Job> Copy the passage on Montbrun's execution from "On hearing this, we" to "their unaffected simplicity.", swapping every "Montbrun" for "the Huguenot general".

───── Selected excerpt ─────

Catharine had not forgotten the honest Frenchman’s allusion to her “perfidious and degenerate” countrymen.

As for Henry, an insult received at Montbrun’s hands rankled in his breast and made forgiveness impossible. Some months before, the king had sent a message to him in a somewhat haughty tone, demanding the restoration of the royal baggage and certain prisoners taken by the Huguenots.

“What is this!” exclaimed the general. “The king writes to me as a king, and as if I were bound to obey him! I want him to know that that would be very well in time of peace; I should then recognize his royal claim. But in time of war, when men are armed and in the saddle, all men are equal.”

On hearing this, we are told, Henry swore that Montbrun should repent his insolence.

In his glee over the Huguenot’s mishap he recalled the prophecy and broke out with the exclamation, “Montbrun will now see whether he is my equal.”

Under these circumstances there was little chance for a Huguenot, were he never so innocent, to be acquitted by a servile parliament.

Accordingly Montbrun was condemned to be beheaded as a rebel against the king and a disturber of the public peace. The execution was hastened last natural death from the injury received should balk the malice of his relentless enemies.

A contemporary, who may even have been an eye-witness, describes the closing scene in words eloquent from their unaffected simplicity.

He was dragged, half dead, from the prison, and was carried in a chair to the place of execution, exhibiting in his affliction an assured countenance; while the Parliament of Grenoble trembled and the entire city lamented. He had been enjoined not to say a word to the people, unless he wished to have his tongue cut off.

Nevertheless he complained, in the presence of the whole parliament, of the wrong done to him, proving at great length his innocence and contemning the fury of his enemies who were attacking a man as good as dead. He showed that it was without cause that he was charged with being a rebel, since never had he had any design but to guarantee peaceable Frenchmen from the violence of strangers who abused the name and authority of the king.

───── Dataset rows ─────

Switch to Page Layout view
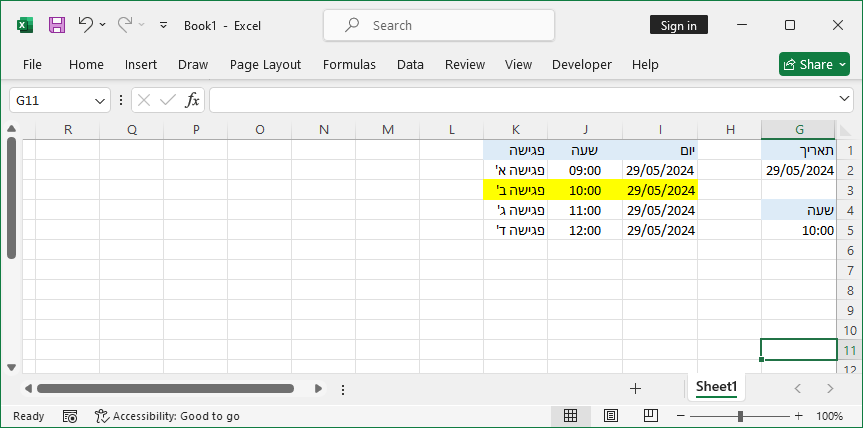 (x=611, y=416)
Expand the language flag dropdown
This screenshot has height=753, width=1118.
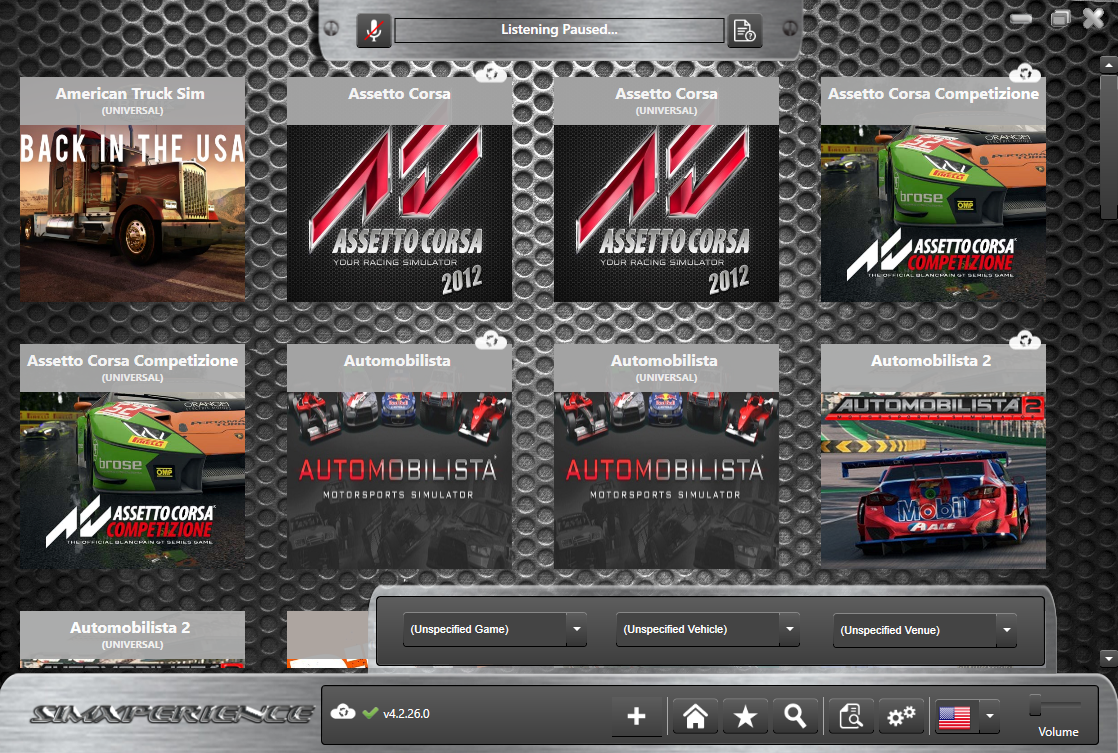point(990,716)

─────

Problem solution>
On hearing this, we are told, Henry swore that the Huguenot general should repent his insolence.

In his glee over the Huguenot’s mishap he recalled the prophecy and broke out with the exclamation, “the Huguenot general will now see whether he is my equal.”

Under these circumstances there was little chance for a Huguenot, were he never so innocent, to be acquitted by a servile parliament.

Accordingly the Huguenot general was condemned to be beheaded as a rebel against the king and a disturber of the public peace. The execution was hastened last natural death from the injury received should balk the malice of his relentless enemies.

A contemporary, who may even have been an eye-witness, describes the closing scene in words eloquent from their unaffected simplicity.